6 Nisan 2009 Pazartesi

SINIRDAN NOTLAR


























Günü kapatırken Iron Maiden fonunda uzaklardan bir metinle kapatalım. Tabi şarkı da metne uygun, yapılmış en güzel savaş karşıtı albümlerden "A Matter Of Life and Death"den "For The Greater Good of God"...Dönüşte yazar kadrosuna katılması için yerini hazır tuttuğumuz "asker"den şafak 37 notları, askere gitmek üzere olan arkadaşlara duyurulur.
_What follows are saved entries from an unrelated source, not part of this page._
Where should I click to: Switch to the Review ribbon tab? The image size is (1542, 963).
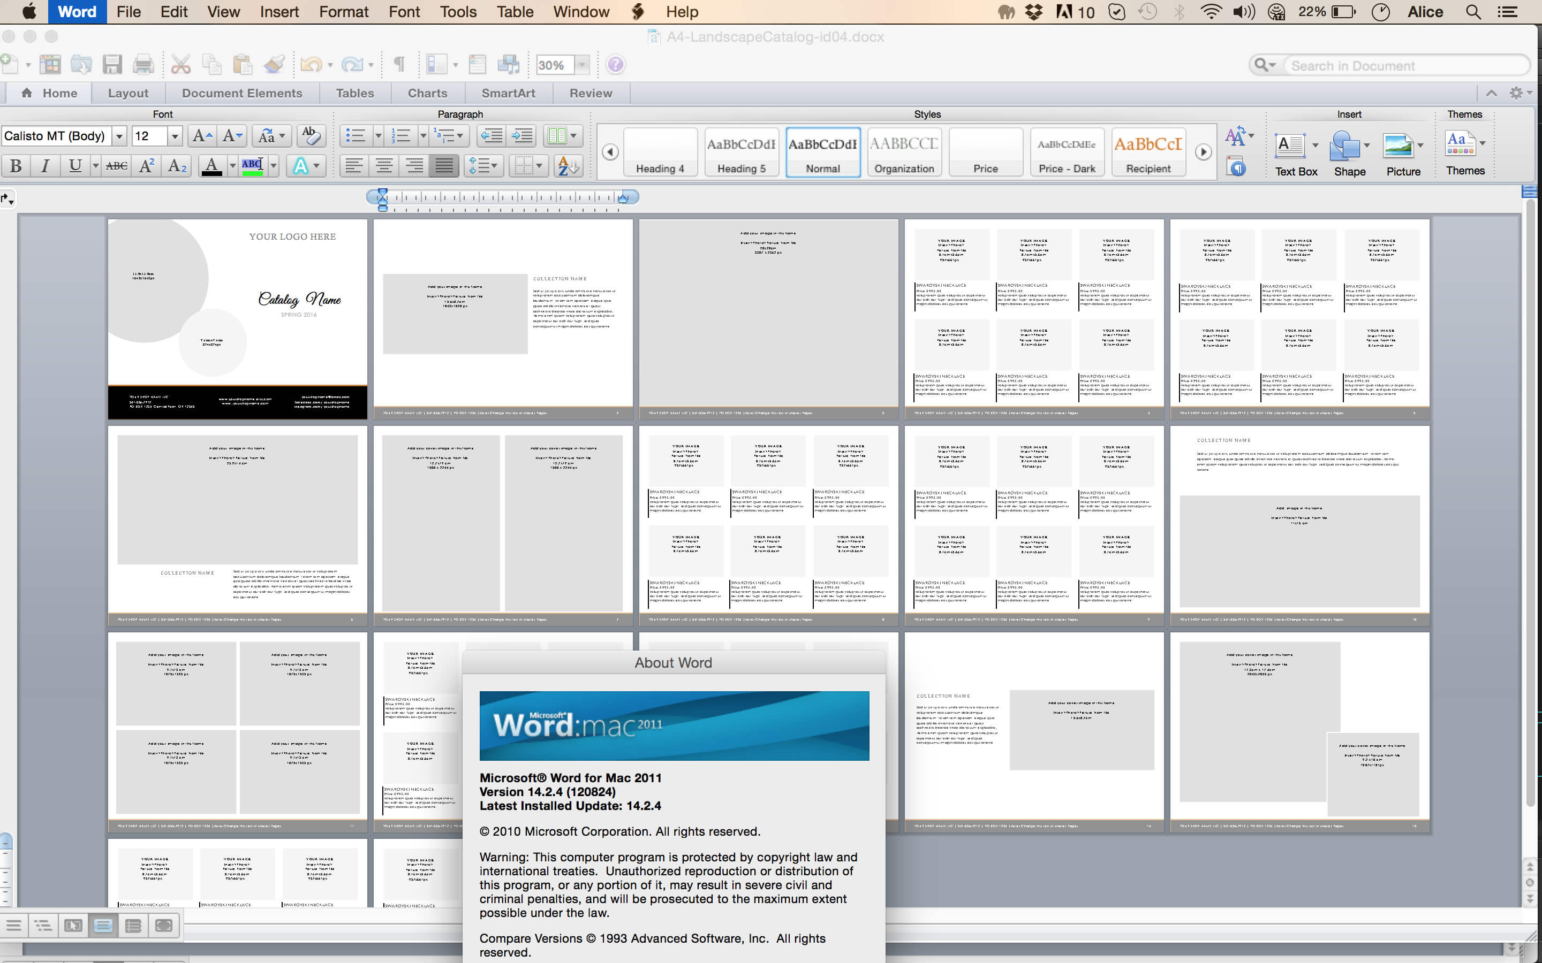591,92
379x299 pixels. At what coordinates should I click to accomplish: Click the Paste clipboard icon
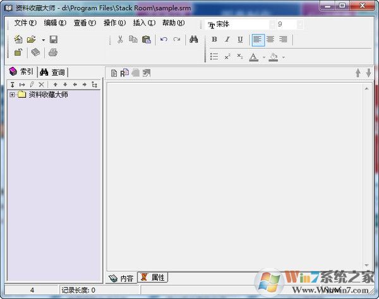tap(147, 39)
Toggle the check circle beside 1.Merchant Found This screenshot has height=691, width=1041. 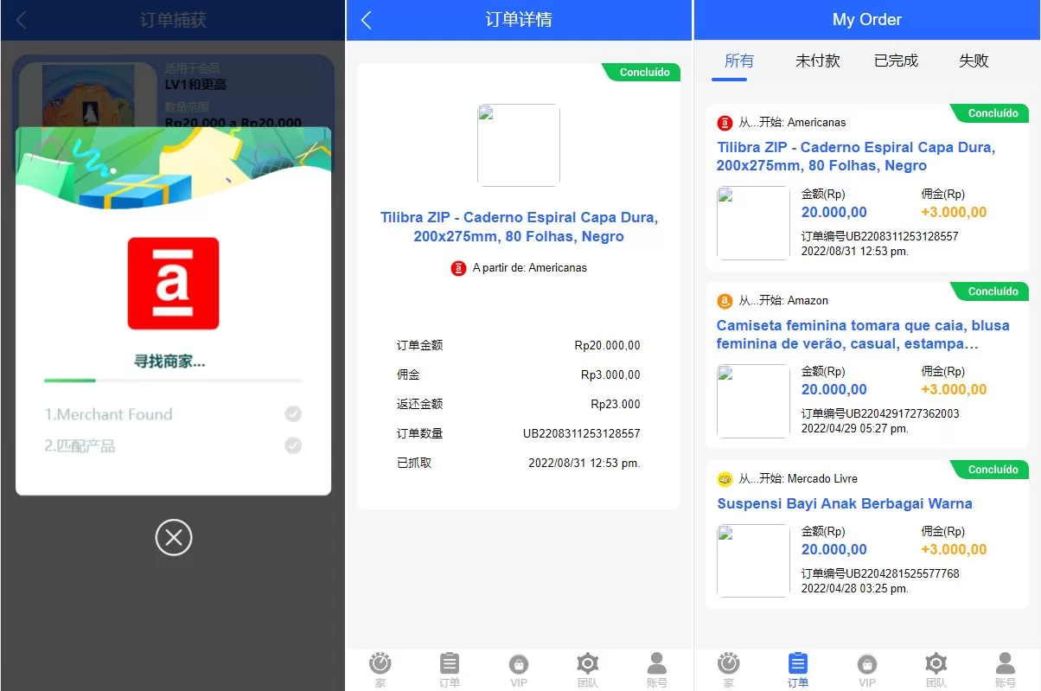tap(293, 414)
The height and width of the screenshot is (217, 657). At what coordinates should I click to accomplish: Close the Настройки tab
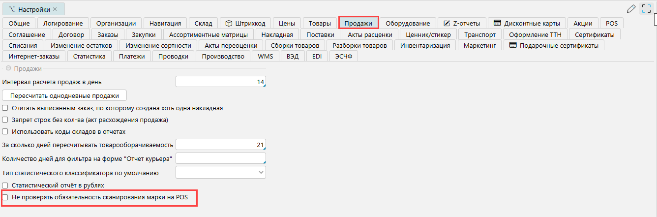coord(55,9)
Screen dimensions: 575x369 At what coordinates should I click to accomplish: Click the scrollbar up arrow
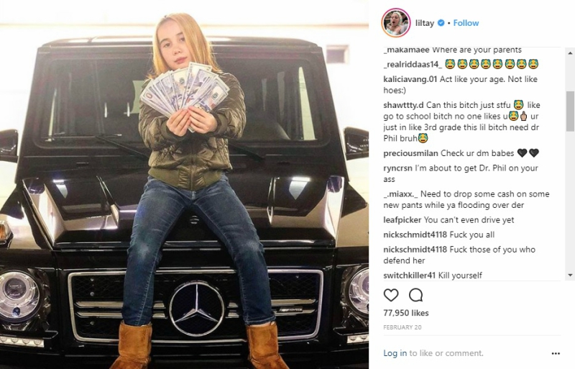[x=570, y=53]
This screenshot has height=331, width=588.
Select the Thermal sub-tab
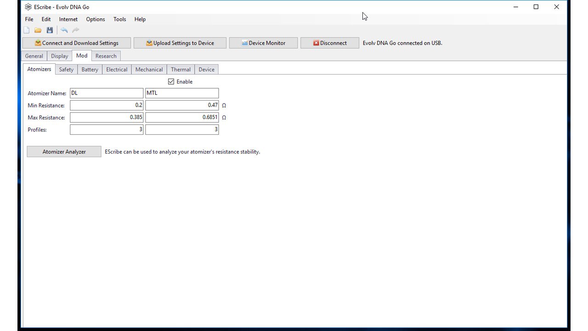[x=181, y=69]
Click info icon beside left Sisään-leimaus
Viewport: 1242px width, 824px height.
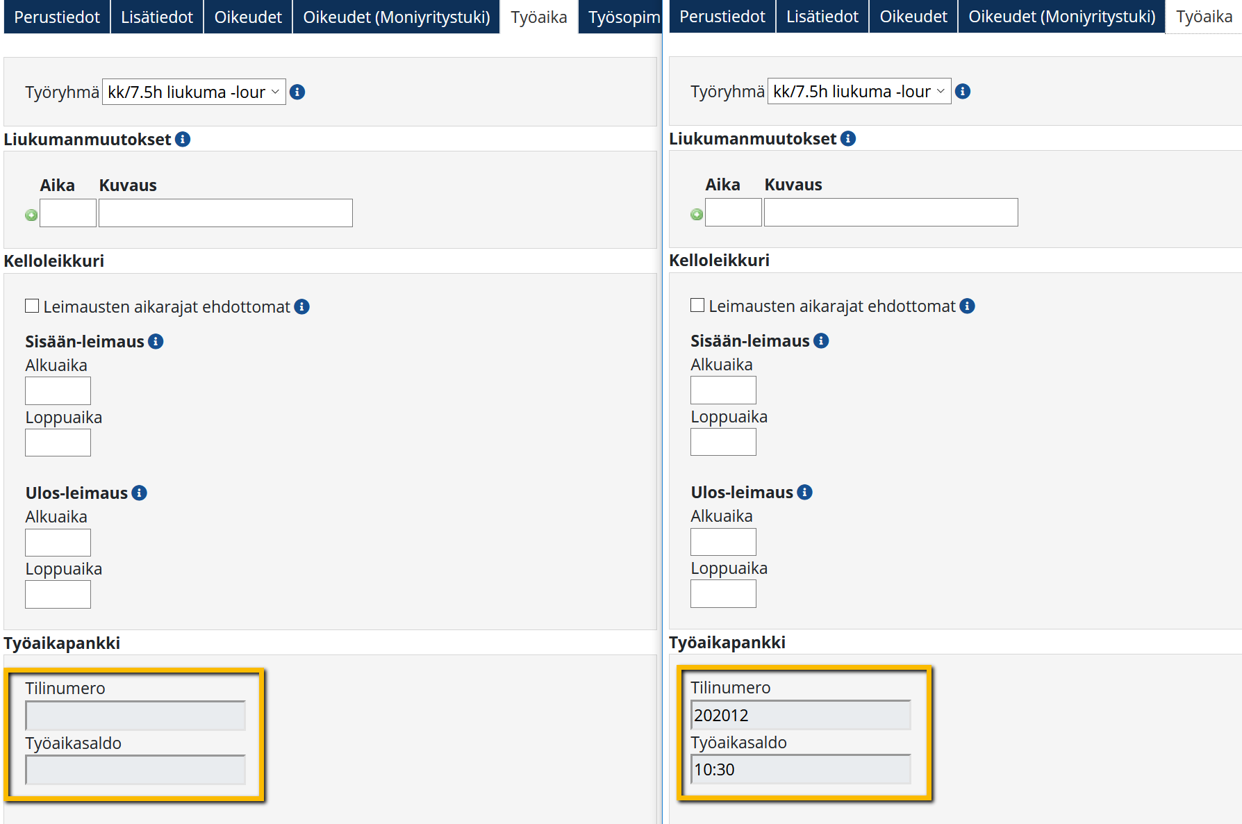click(156, 341)

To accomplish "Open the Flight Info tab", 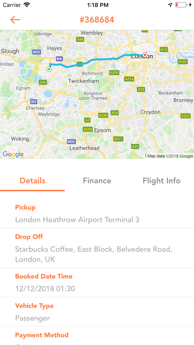I will 162,181.
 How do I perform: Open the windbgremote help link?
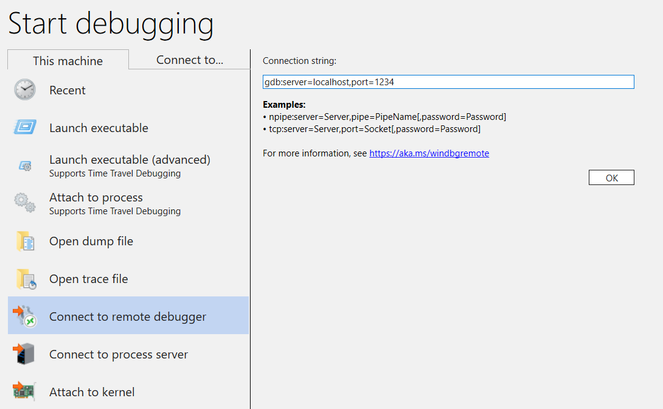coord(429,153)

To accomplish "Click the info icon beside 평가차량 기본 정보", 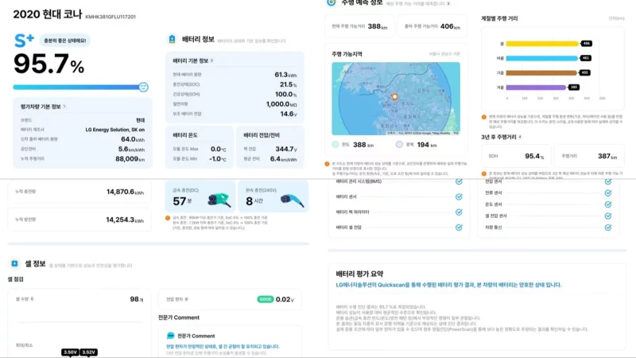I will pos(64,106).
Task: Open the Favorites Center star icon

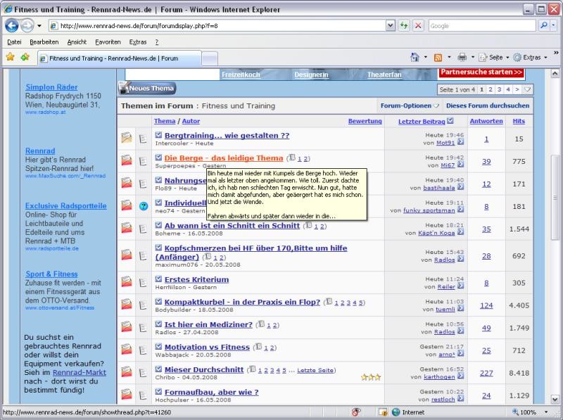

Please tell me what life is
Please tell me now what love is
Well tell me now what war is
Again tell me what life is





5 ay nedir abi, göz açıp kapayıncaya kadar geçer. Hem çok iyi zamanda gidiyorsun, piyasalar alt üst, git gel arkadaşım. Oğlum önünde engel, bir an önce yap da gel, yaşın ilerledikçe daha da zorlaşır. Kışın günler kısa, soğukta eğitim meğitim olmaz, yatarsın" dediler gaza getirdiler. Aldığım gazla, hazır işten de çıkmışken bozdurdum tecili, 325'inci kısa dönem oldum birdenbire. Arkadaş, ne çok üçkağıtçı varmış çevremde, gidip gelenlerden biri de demez mi; "Oğlum bırak, git bir yurtdışı kapısı aşındır, ne aşındırması, kapılarında yat, çile doldur, yalvar yakar; olmadı kaçmayı dene, ankastre serilerinin içinde italya'ya adam kaçıran çok güvenilir bir abim var, al bu da numarası" diye. Bu deneyim, çevremdeki insaları tekrar gözden geçirmeye yöneltti beni. Listeledim bu isimleri, bir bir çizdim üzerlerini. Askerliğini yapmış bütün erkekler elendi, Flying Dutchman de bu gruba giriyor. İşte bu yazı da ona sitemim olsun, ahali sitenin kurucusunun bilinmeyen yönlerini öğrensin, gizlisi saklısı kalmasın.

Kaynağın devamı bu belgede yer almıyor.